* begin Material shown *

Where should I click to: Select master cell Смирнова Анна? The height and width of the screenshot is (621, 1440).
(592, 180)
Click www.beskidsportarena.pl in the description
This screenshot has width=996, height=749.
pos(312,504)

* end Material shown *

Return every line of the material above that contains the string "height", copied without any changes.

Where should I click to: Select master cell Смирнова Анна? The height and width of the screenshot is (621, 1440).
This screenshot has width=996, height=749.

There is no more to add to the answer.